Staff Reviews
Our beliefs, prejudices, interactions, self-image, self-regard, personality: all the things we ascribe to our individuality, for Wilkerson, are confined by the codes of caste. Wilkerson surveys the damage caste has caused, and humanely demonstrates how caste can be cast aside. — Mike Hare
This book should be on any and every reading list, especially in this era of civil and social unrest and is a perfect pairing with books like How To be An Antiracist by Kendi or Stony the Road by Henry Louis Gates Jr. What I love about Wilkerson's book is her passion, anger, fears and her sense of justice do not cloud her journalistic abilities but are enhanced by her skills at being a storyteller and a researcher. Those passions illuminate and reverberate with the reader through her personal accounts as well as her histories of the whole concepts and misconceptions of "race". I personally think this book should be required reading for Social Services and the Police Dept. — Maeve Noonan
Description
#1 NEW YORK TIMES BESTSELLER - OPRAH'S BOOK CLUB PICK - LONGLISTED FOR THE NATIONAL BOOK AWARD - "An instant American classic and almost certainly the keynote nonfiction book of the American century thus far."--Dwight Garner, The New York Times
The Pulitzer Prize-winning, bestselling author of The Warmth of Other Suns examines the unspoken caste system that has shaped America and shows how our lives today are still defined by a hierarchy of human divisions. "As we go about our daily lives, caste is the wordless usher in a darkened theater, flashlight cast down in the aisles, guiding us to our assigned seats for a performance. The hierarchy of caste is not about feelings or morality. It is about power--which groups have it and which do not." In this brilliant book, Isabel Wilkerson gives us a masterful portrait of an unseen phenomenon in America as she explores, through an immersive, deeply researched narrative and stories about real people, how America today and throughout its history has been shaped by a hidden caste system, a rigid hierarchy of human rankings.

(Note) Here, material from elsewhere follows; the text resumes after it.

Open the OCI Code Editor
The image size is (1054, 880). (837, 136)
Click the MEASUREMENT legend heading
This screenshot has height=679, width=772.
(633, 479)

Beyond race, class, or other factors, there is a powerful caste system that influences people's lives and behavior and the nation's fate. Linking the caste systems of America, India, and Nazi Germany, Wilkerson explores eight pillars that underlie caste systems across civilizations, including divine will, bloodlines, stigma, and more. Using riveting stories about people--including Martin Luther King, Jr., baseball's Satchel Paige, a single father and his toddler son, Wilkerson herself, and many others--she shows the ways that the insidious undertow of caste is experienced every day. She documents how the Nazis studied the racial systems in America to plan their out-cast of the Jews; she discusses why the cruel logic of caste requires that there be a bottom rung for those in the middle to measure themselves against; she writes about the surprising health costs of caste, in depression and life expectancy, and the effects of this hierarchy on our culture and politics. Finally, she points forward to ways America can move beyond the artificial and destructive separations of human divisions, toward hope in our common humanity.
Beautifully written, original, and revealing,
Caste: The Origins of Our Discontents is an eye-opening story of people and history, and a reexamination of what lies under the surface of ordinary lives and of American life today.